- _Work task_:
From first line to last, copy the material below exactly.

- _Recorded information_:
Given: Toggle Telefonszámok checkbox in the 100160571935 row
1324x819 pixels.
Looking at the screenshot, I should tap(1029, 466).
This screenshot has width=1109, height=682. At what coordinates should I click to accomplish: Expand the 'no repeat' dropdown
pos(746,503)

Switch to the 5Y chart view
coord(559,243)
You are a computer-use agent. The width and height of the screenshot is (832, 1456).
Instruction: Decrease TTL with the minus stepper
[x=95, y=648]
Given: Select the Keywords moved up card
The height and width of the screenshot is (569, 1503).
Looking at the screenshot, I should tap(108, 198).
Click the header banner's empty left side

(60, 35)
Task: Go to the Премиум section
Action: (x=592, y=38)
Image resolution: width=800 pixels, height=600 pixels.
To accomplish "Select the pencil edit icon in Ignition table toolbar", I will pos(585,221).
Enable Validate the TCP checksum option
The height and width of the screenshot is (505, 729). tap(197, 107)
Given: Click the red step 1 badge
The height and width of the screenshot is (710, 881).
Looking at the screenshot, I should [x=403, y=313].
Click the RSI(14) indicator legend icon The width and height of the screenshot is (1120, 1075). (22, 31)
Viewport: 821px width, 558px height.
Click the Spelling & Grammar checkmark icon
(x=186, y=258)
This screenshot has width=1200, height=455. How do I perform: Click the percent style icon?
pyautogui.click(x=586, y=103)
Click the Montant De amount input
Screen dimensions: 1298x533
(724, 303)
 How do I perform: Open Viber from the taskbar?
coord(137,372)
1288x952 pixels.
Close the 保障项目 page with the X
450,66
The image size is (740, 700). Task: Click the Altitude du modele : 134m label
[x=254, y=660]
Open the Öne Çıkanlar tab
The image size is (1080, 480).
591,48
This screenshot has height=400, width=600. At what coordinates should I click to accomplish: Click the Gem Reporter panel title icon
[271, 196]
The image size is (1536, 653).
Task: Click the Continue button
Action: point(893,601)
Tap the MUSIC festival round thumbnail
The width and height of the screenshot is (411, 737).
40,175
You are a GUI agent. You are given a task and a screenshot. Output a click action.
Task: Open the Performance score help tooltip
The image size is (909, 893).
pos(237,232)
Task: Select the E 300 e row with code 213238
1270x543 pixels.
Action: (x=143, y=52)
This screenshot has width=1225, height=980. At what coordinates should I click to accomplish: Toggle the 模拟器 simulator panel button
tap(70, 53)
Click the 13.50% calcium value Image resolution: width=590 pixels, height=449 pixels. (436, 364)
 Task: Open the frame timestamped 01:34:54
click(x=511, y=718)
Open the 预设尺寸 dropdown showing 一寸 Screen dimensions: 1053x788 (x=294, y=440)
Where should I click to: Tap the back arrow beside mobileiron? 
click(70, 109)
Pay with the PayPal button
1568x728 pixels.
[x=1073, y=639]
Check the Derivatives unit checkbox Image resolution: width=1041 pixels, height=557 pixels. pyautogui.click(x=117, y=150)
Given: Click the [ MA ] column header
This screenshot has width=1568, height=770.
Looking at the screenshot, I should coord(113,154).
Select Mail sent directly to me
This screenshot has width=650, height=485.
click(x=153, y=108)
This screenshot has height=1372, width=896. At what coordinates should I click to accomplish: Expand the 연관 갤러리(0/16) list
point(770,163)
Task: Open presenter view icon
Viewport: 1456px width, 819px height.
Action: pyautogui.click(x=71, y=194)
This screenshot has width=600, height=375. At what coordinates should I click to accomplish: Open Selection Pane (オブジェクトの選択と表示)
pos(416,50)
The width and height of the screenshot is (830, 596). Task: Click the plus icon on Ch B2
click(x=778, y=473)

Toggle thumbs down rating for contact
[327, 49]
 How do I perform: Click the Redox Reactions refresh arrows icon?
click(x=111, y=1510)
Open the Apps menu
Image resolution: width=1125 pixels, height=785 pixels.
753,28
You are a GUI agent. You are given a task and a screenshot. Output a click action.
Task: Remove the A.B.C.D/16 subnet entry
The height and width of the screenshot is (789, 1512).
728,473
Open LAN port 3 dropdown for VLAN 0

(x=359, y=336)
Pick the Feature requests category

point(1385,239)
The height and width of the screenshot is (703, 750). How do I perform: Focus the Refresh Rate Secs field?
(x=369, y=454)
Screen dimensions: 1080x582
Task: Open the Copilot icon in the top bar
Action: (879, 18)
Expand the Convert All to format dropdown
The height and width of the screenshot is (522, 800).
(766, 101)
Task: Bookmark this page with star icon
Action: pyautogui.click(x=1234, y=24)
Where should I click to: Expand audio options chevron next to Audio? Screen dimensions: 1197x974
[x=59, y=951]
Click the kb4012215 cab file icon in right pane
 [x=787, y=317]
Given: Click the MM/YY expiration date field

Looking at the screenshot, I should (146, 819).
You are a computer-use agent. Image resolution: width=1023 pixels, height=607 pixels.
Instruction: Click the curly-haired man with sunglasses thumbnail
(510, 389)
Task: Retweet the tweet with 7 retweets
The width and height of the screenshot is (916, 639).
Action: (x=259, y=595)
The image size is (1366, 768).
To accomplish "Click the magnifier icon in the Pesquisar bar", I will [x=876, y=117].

- _Exercise result_:
Given: Toggle Telefonszámok checkbox in the 100160571935 row
1324x819 pixels.
Looking at the screenshot, I should tap(1029, 466).
This screenshot has width=1109, height=682. At what coordinates should I click to accomplish: Expand the 'no repeat' dropdown
pos(746,503)

Switch to the 5Y chart view
coord(559,243)
You are a computer-use agent. The width and height of the screenshot is (832, 1456).
Instruction: Decrease TTL with the minus stepper
[x=95, y=648]
Given: Select the Keywords moved up card
The height and width of the screenshot is (569, 1503).
Looking at the screenshot, I should tap(108, 198).
Click the header banner's empty left side

(60, 35)
Task: Go to the Премиум section
Action: (x=592, y=38)
Image resolution: width=800 pixels, height=600 pixels.
To accomplish "Select the pencil edit icon in Ignition table toolbar", I will pos(585,221).
Enable Validate the TCP checksum option
The height and width of the screenshot is (505, 729). tap(197, 107)
Given: Click the red step 1 badge
The height and width of the screenshot is (710, 881).
Looking at the screenshot, I should [x=403, y=313].
Click the RSI(14) indicator legend icon The width and height of the screenshot is (1120, 1075). (22, 31)
Viewport: 821px width, 558px height.
Click the Spelling & Grammar checkmark icon
(x=186, y=258)
This screenshot has width=1200, height=455. How do I perform: Click the percent style icon?
pyautogui.click(x=586, y=103)
Click the Montant De amount input
Screen dimensions: 1298x533
(724, 303)
 How do I perform: Open Viber from the taskbar?
coord(137,372)
1288x952 pixels.
Close the 保障项目 page with the X
450,66
The image size is (740, 700). Task: Click the Altitude du modele : 134m label
[x=254, y=660]
Open the Öne Çıkanlar tab
The image size is (1080, 480).
591,48
This screenshot has height=400, width=600. At what coordinates should I click to accomplish: Click the Gem Reporter panel title icon
[271, 196]
The image size is (1536, 653).
Task: Click the Continue button
Action: point(893,601)
Tap the MUSIC festival round thumbnail
The width and height of the screenshot is (411, 737).
40,175
You are a GUI agent. You are given a task and a screenshot. Output a click action.
Task: Open the Performance score help tooltip
The image size is (909, 893).
pos(237,232)
Task: Select the E 300 e row with code 213238
1270x543 pixels.
Action: (x=143, y=52)
This screenshot has width=1225, height=980. At what coordinates should I click to accomplish: Toggle the 模拟器 simulator panel button
tap(70, 53)
Click the 13.50% calcium value Image resolution: width=590 pixels, height=449 pixels. (436, 364)
 Task: Open the frame timestamped 01:34:54
click(x=511, y=718)
Open the 预设尺寸 dropdown showing 一寸 Screen dimensions: 1053x788 (x=294, y=440)
Where should I click to: Tap the back arrow beside mobileiron? 
click(70, 109)
Pay with the PayPal button
1568x728 pixels.
[x=1073, y=639]
Check the Derivatives unit checkbox Image resolution: width=1041 pixels, height=557 pixels. pyautogui.click(x=117, y=150)
Given: Click the [ MA ] column header
This screenshot has width=1568, height=770.
Looking at the screenshot, I should coord(113,154).
Select Mail sent directly to me
This screenshot has width=650, height=485.
click(x=153, y=108)
This screenshot has height=1372, width=896. At what coordinates should I click to accomplish: Expand the 연관 갤러리(0/16) list
point(770,163)
Task: Open presenter view icon
Viewport: 1456px width, 819px height.
Action: pyautogui.click(x=71, y=194)
This screenshot has width=600, height=375. At what coordinates should I click to accomplish: Open Selection Pane (オブジェクトの選択と表示)
pos(416,50)
The width and height of the screenshot is (830, 596). Task: Click the plus icon on Ch B2
click(x=778, y=473)

Toggle thumbs down rating for contact
[327, 49]
 How do I perform: Click the Redox Reactions refresh arrows icon?
click(x=111, y=1510)
Open the Apps menu
Image resolution: width=1125 pixels, height=785 pixels.
753,28
You are a GUI agent. You are given a task and a screenshot. Output a click action.
Task: Remove the A.B.C.D/16 subnet entry
The height and width of the screenshot is (789, 1512).
728,473
Open LAN port 3 dropdown for VLAN 0

(x=359, y=336)
Pick the Feature requests category

point(1385,239)
The height and width of the screenshot is (703, 750). How do I perform: Focus the Refresh Rate Secs field?
(x=369, y=454)
Screen dimensions: 1080x582
Task: Open the Copilot icon in the top bar
Action: (879, 18)
Expand the Convert All to format dropdown
The height and width of the screenshot is (522, 800).
(766, 101)
Task: Bookmark this page with star icon
Action: pyautogui.click(x=1234, y=24)
Where should I click to: Expand audio options chevron next to Audio? Screen dimensions: 1197x974
[x=59, y=951]
Click the kb4012215 cab file icon in right pane
 [x=787, y=317]
Given: Click the MM/YY expiration date field

Looking at the screenshot, I should (146, 819).
You are a computer-use agent. Image resolution: width=1023 pixels, height=607 pixels.
Instruction: Click the curly-haired man with sunglasses thumbnail
(510, 389)
Task: Retweet the tweet with 7 retweets
The width and height of the screenshot is (916, 639).
Action: (x=259, y=595)
The image size is (1366, 768).
To accomplish "Click the magnifier icon in the Pesquisar bar", I will [x=876, y=117].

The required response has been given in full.